Now my approach was using states. This is what I have so far:
"//" {
yymore();
BEGIN (SINGLE_COMMENT);
}
<SINGLE_COMMENT>([^{NEWLINE}]|\\[(.){NEWLINE}]) {
yymore();
}
<SINGLE_COMMENT>([^{NEWLINE}]|[^\\]{NEWLINE}) {
logout << "Line no " << line_count << ": TOKEN <COMMENT> Lexeme " << string(yytext) << "\nfound\n\n";
BEGIN (INITIAL);
}
NEWLINE is declared as:
NEWLINE \r?\n
My declaration unit:
%option noyywrap
%x SINGLE_COMMENT
int line_count = 1;
const int bucketSize = 10; // change if necessary
ofstream logout;
ofstream tokenout;
SymbolTable symbolTable(bucketSize);
Action of NEWLINE:
{NEWLINE} {
line_count++;
}
If I run it with the following input:
// hello\
int main
This is my log file:
Line no 1: TOKEN <COMMENT> Lexeme // hello\
found
Line no 1: TOKEN <INT> Lexeme int found
Line no 1: TOKEN <ID> Lexeme main found
ScopeTable # 1
6 --> < main , ID >
So, it's not catching the multi-line comment. Also the line_count is not incremented. It's staying the same. Can anybody help me figuring out what I have done wrong?
In (f)lex, as in most regular expression engines, [
and ]
enclose a character class description. A character class is a set of individual characters, and it always matches exactly one character which is a member of that set. There are also negated character classes which are written the same way except that they start with [^
and match exactly one character which is not a member of the set.
Character classes are not the same as sequences of characters:
ab
matches an a
followed by a b
[ab]
matches either an a
or a b
Since character classes are just sets of characters, it is meaningless for the individual characters in the class to be repeated or optional, etc. Consequently, almost no regular expression operators (*
, +
, ?
, etc.) are meaningful inside a character class. If you put one of them in a character class expression, it is handled just like an ordinary character:
a*
matches 0 or more a
s[a*]
matches either an a
or a *
One of the features flex provides which is not provided by most other regular expression systems is macro expansions, of the form {name}
. Here the {
and }
indicate the expansion of a defined macro, whose name is contained between the braces. These characters are also not special inside a character class:
{identifier}
matches whatever the expanded macro named identifier
would match.[{identifier}]
matches a single character which is {
, }
or one of the letters definrt
Macro definitions seem to be overused by beginners. My advice is always to avoid them, and thereby avoid the confusion which they create.
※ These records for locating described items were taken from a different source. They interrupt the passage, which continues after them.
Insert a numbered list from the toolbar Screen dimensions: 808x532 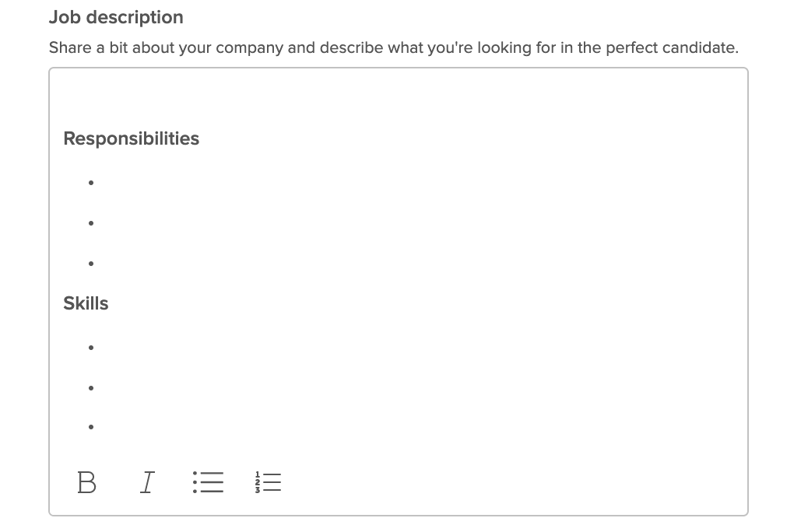268,482
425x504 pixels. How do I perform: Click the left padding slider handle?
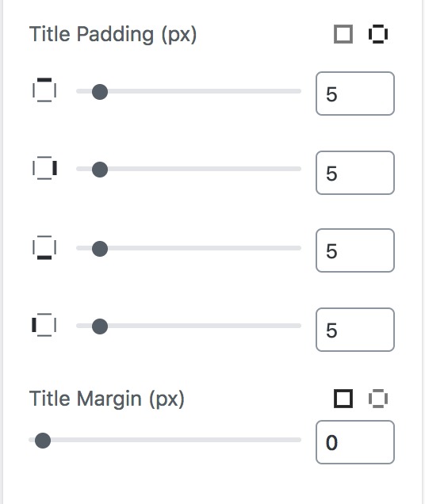(x=100, y=326)
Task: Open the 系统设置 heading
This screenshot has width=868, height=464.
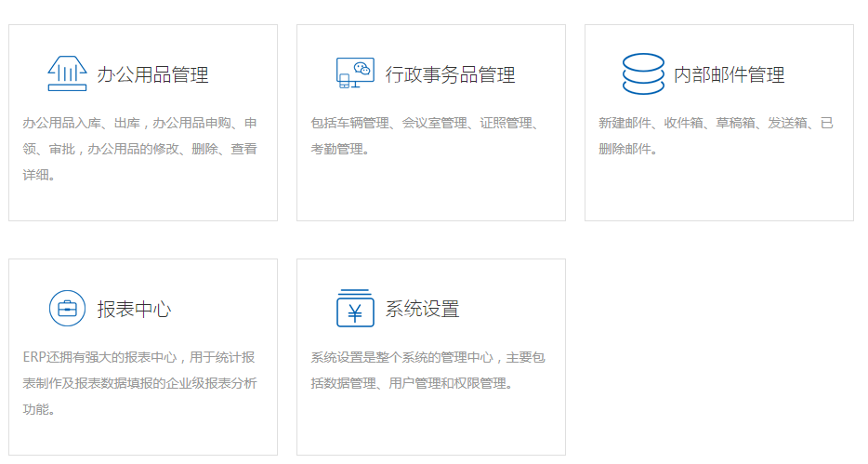Action: tap(422, 309)
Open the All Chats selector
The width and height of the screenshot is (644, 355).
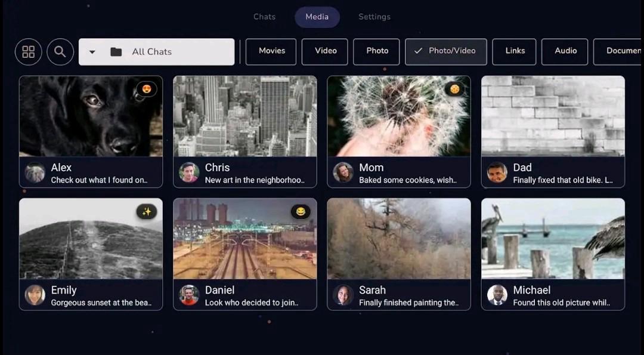pos(156,52)
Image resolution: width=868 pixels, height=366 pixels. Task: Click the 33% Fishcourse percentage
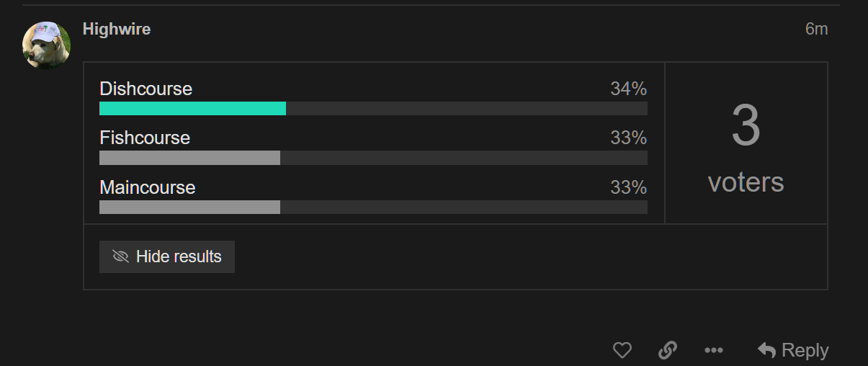[x=628, y=138]
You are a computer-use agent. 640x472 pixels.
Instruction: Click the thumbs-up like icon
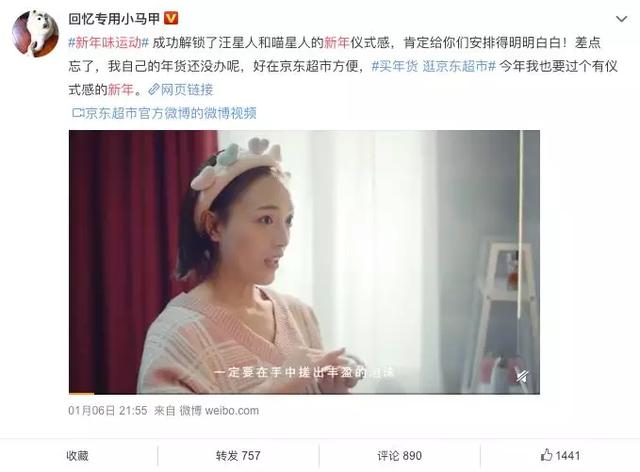click(x=546, y=455)
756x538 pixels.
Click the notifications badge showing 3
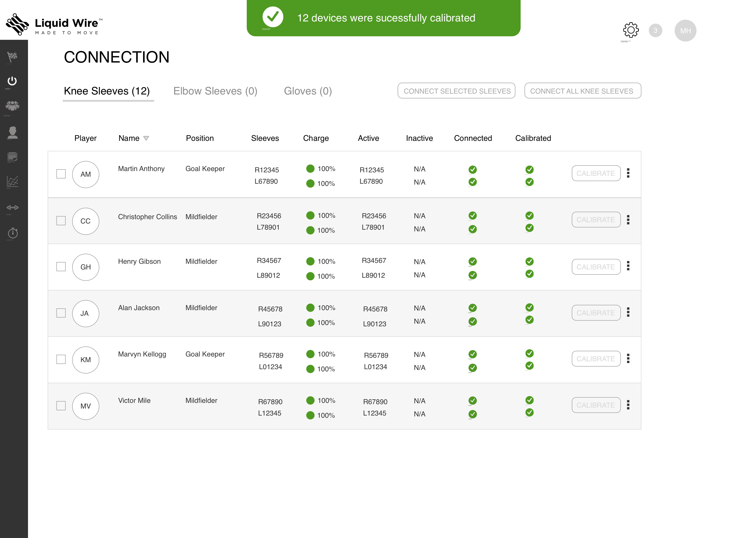click(656, 30)
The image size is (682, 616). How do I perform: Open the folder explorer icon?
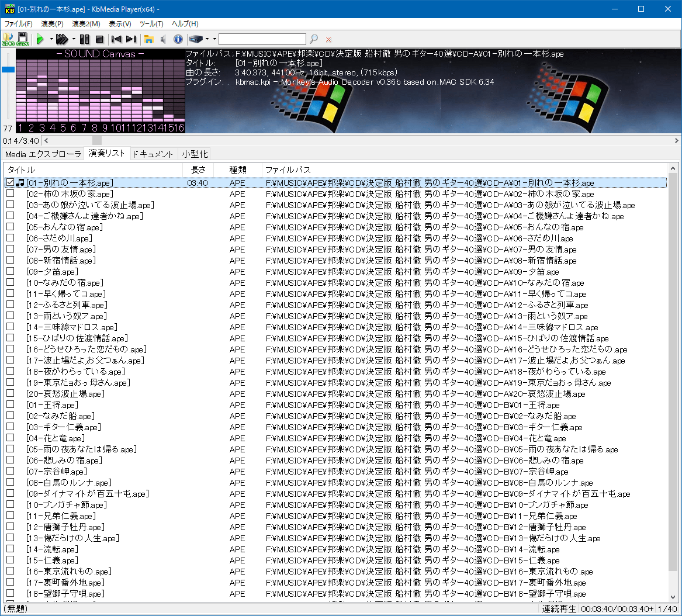pyautogui.click(x=149, y=39)
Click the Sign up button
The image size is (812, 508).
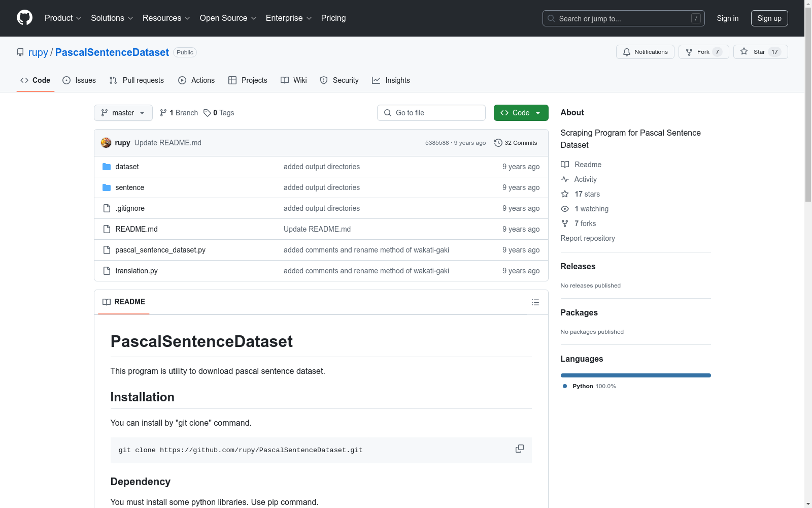[x=769, y=18]
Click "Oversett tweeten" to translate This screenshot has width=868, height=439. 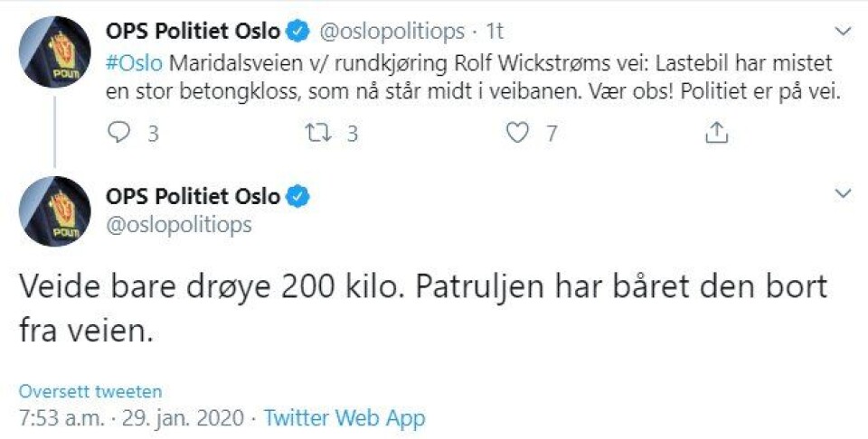click(x=90, y=391)
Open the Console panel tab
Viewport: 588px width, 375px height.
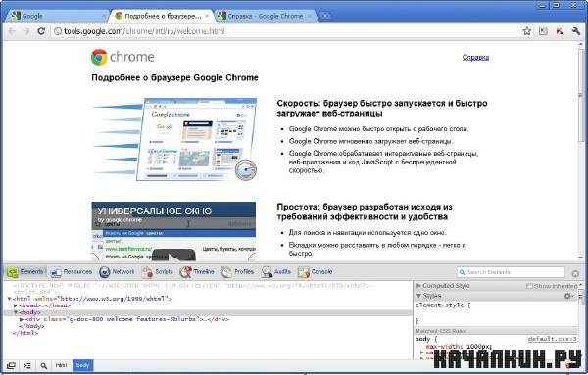tap(315, 272)
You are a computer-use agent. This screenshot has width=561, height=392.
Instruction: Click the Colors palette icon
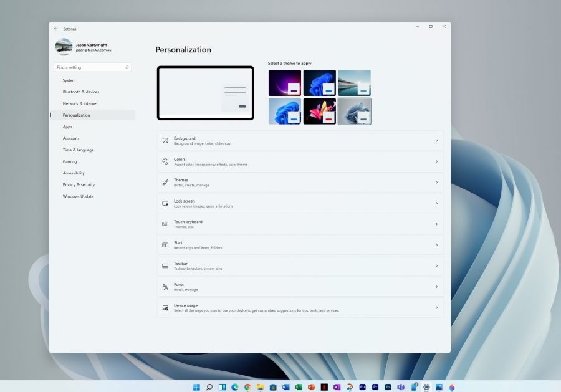(165, 161)
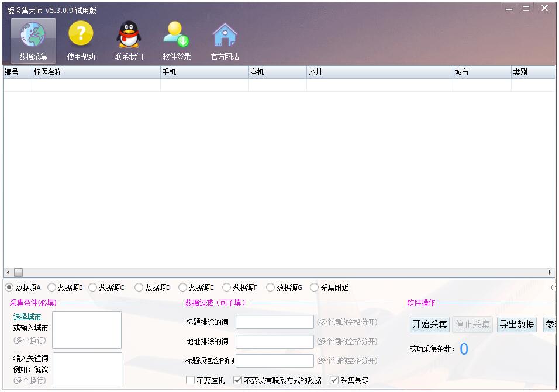Select the 数据采集 globe icon
Screen dimensions: 559x392
(x=33, y=35)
It's also worth noting that (f)lex does not have an operator which negates a subpattern. Only character classes can be negated; there is no easy way to write "match anything other than foo
". However, you can generally rely on the first longest-match rule to effectively implement negations: if some pattern p
executes, then there cannot be any pattern which would match more than p
. Thus, it might not be necessary to explicitly write the negation.
For example, in your comment detector where the only real issue is dealing with carriage return (\r
) characters which are not followed by newline characters, you could use (f)lex's pattern matching algorithm to your advantage:
<SINGLE_COMMENT>{
[^\\\r\n]+ ;
\\\r?\n { ++line_count; }
\\. ; /* only matches if the above rule doesn't */
\r?\n { ++line_count; BEGIN(INITIAL); }
\r ; /* only matches if the above rule doesn't */
}
By the way, it's usually much easier to provide %option yylineno
than to try to track newlines manually.